What you need to do
Filter the data for lines with the word "resolution", then copy every line so identified.
━━ Extracted entries
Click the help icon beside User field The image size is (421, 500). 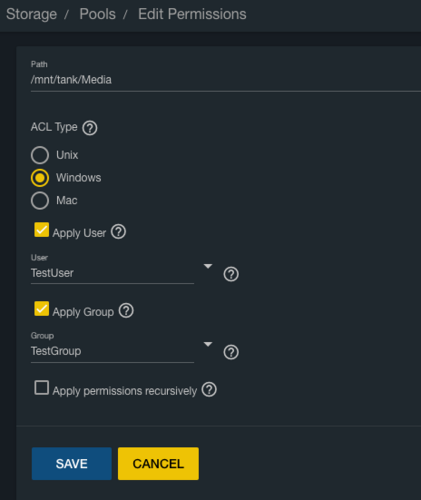(231, 274)
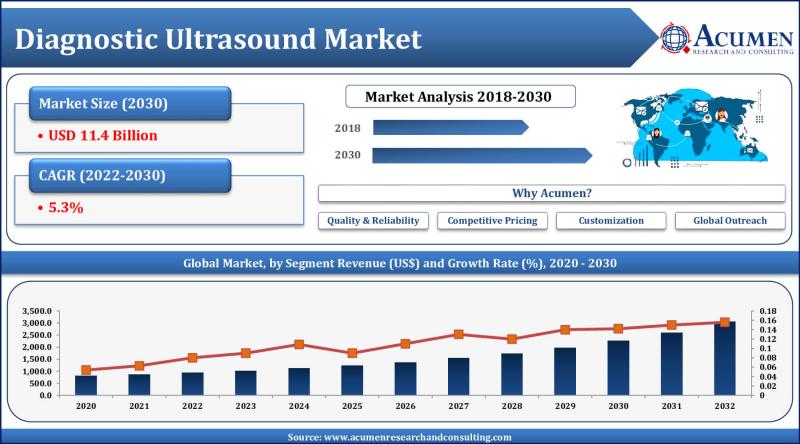Select the Competitive Pricing box
This screenshot has width=800, height=444.
click(492, 220)
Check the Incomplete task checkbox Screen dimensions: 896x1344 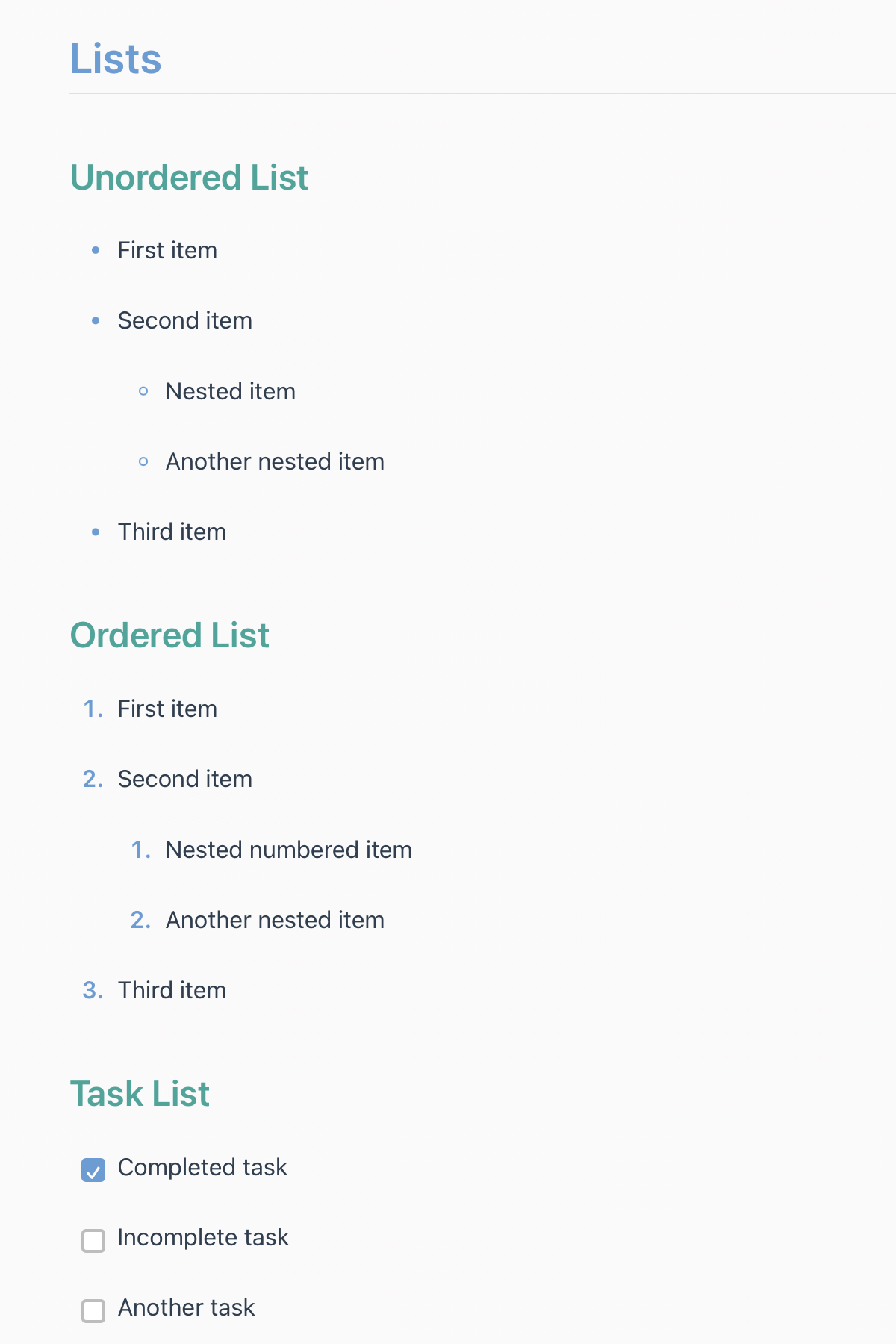[x=93, y=1240]
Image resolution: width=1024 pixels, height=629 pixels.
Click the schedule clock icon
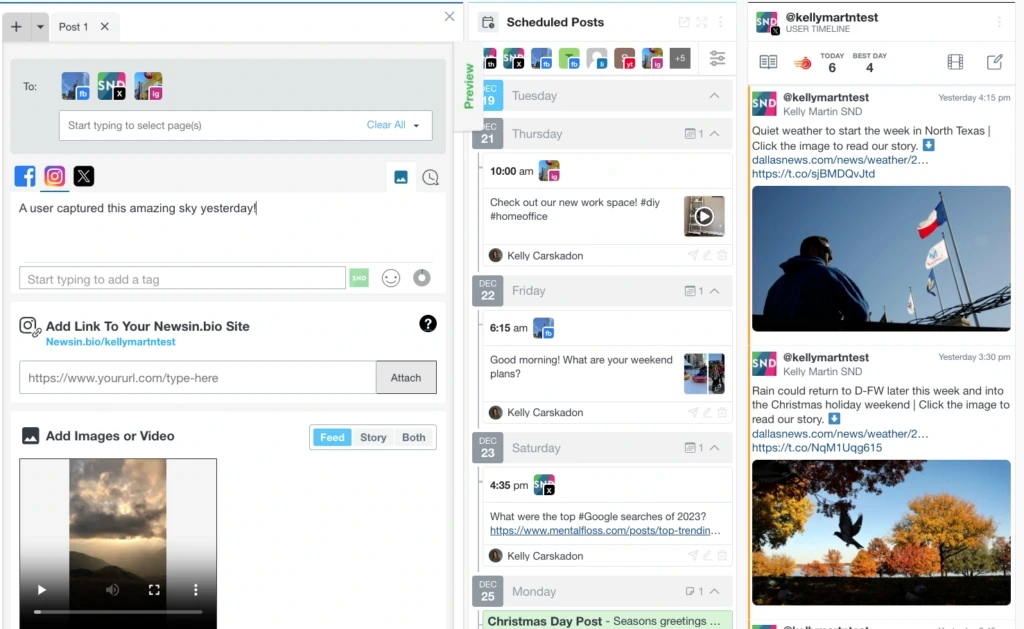point(430,177)
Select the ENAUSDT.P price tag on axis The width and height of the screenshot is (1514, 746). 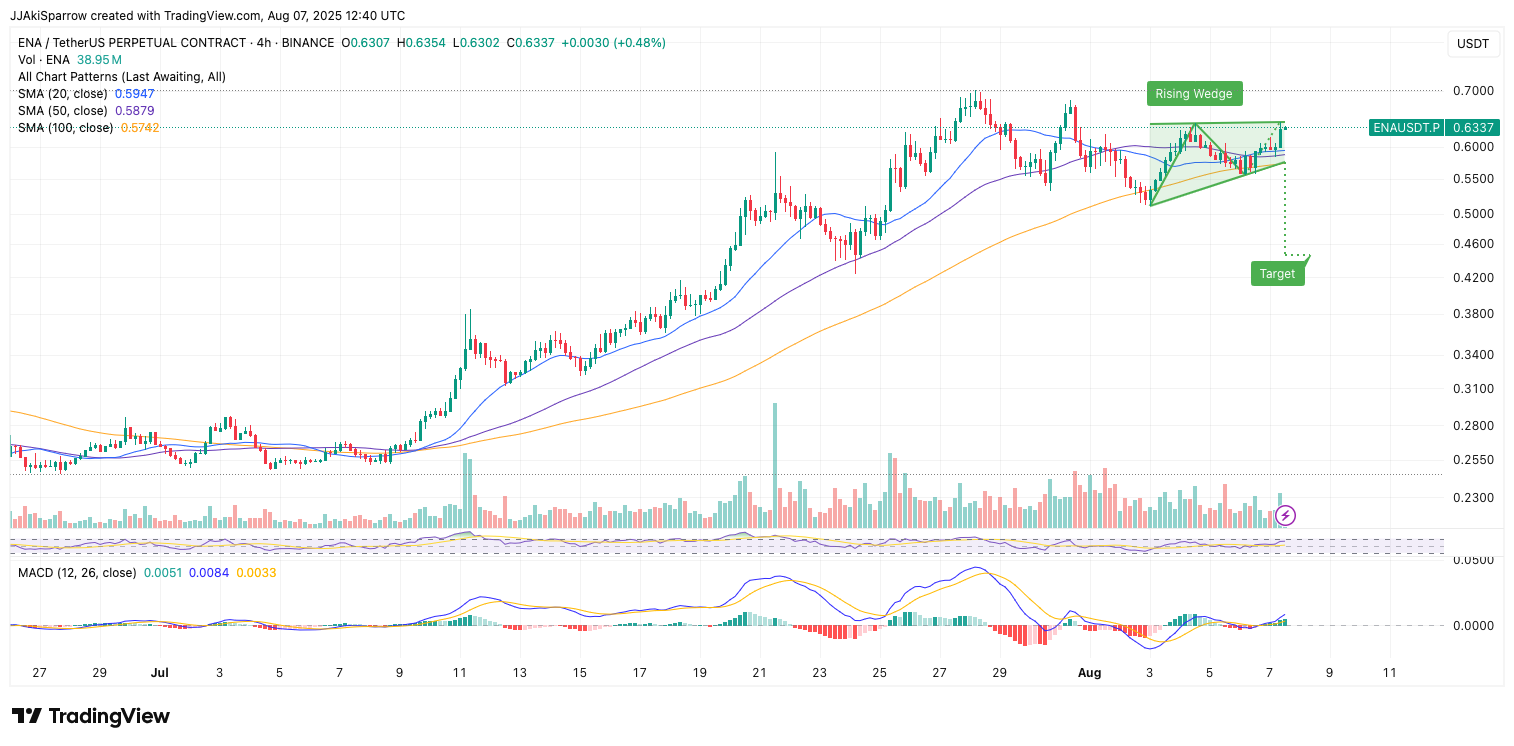click(x=1406, y=127)
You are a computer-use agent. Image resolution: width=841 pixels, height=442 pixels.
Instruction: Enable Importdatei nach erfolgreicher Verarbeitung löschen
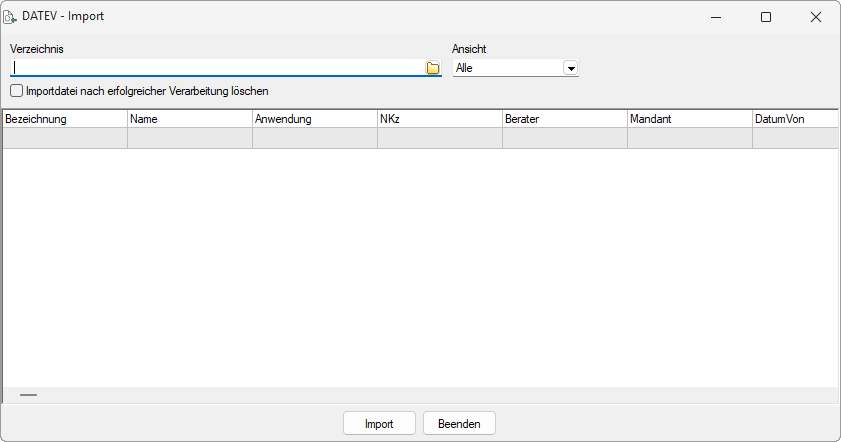pyautogui.click(x=17, y=91)
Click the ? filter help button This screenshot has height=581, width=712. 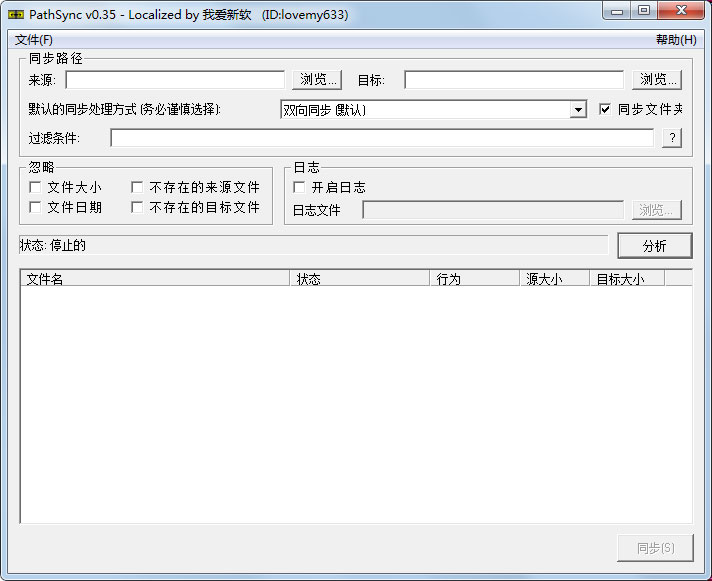click(x=672, y=138)
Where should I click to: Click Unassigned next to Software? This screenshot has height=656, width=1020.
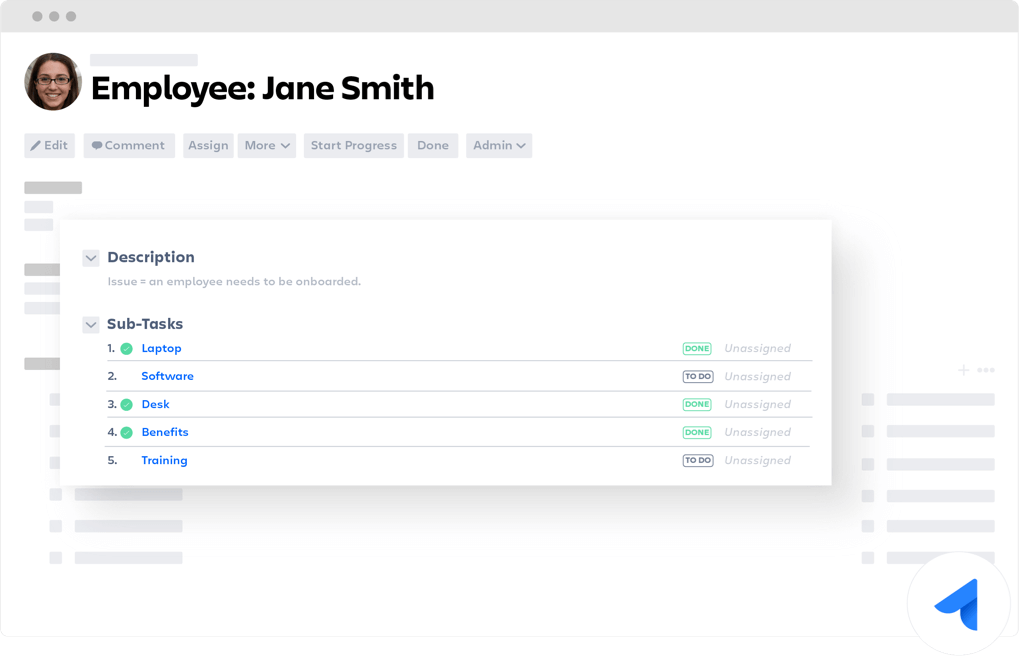coord(757,376)
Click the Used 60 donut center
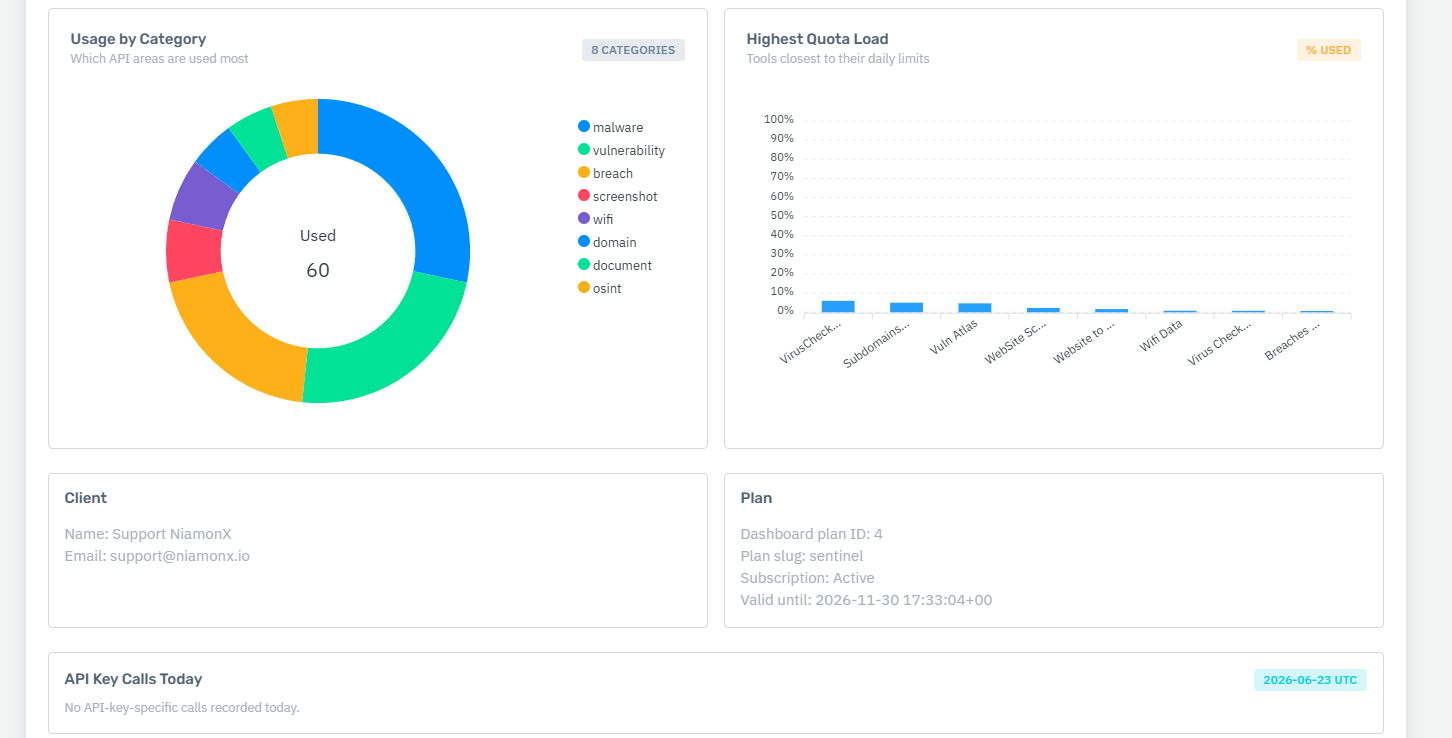The height and width of the screenshot is (738, 1452). click(x=318, y=253)
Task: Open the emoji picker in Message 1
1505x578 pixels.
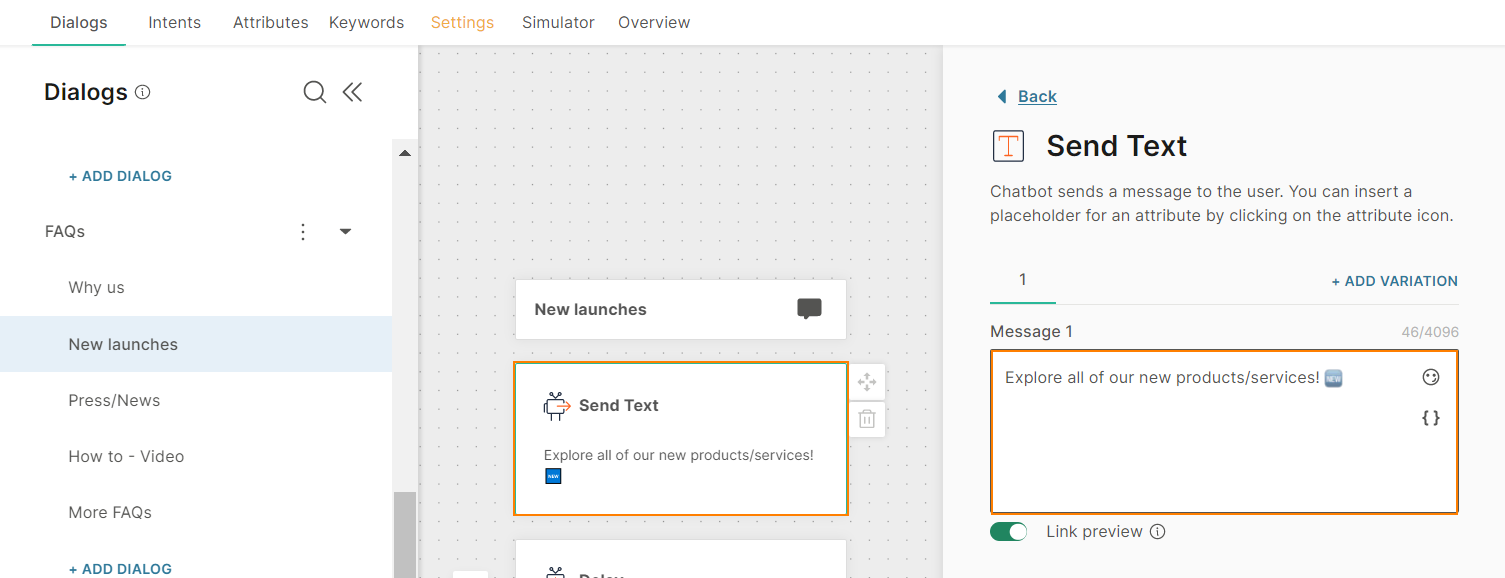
━━━━
Answer section
Image resolution: width=1024 pixels, height=629 pixels.
You are a computer-use agent. Image resolution: width=841 pixels, height=442 pixels.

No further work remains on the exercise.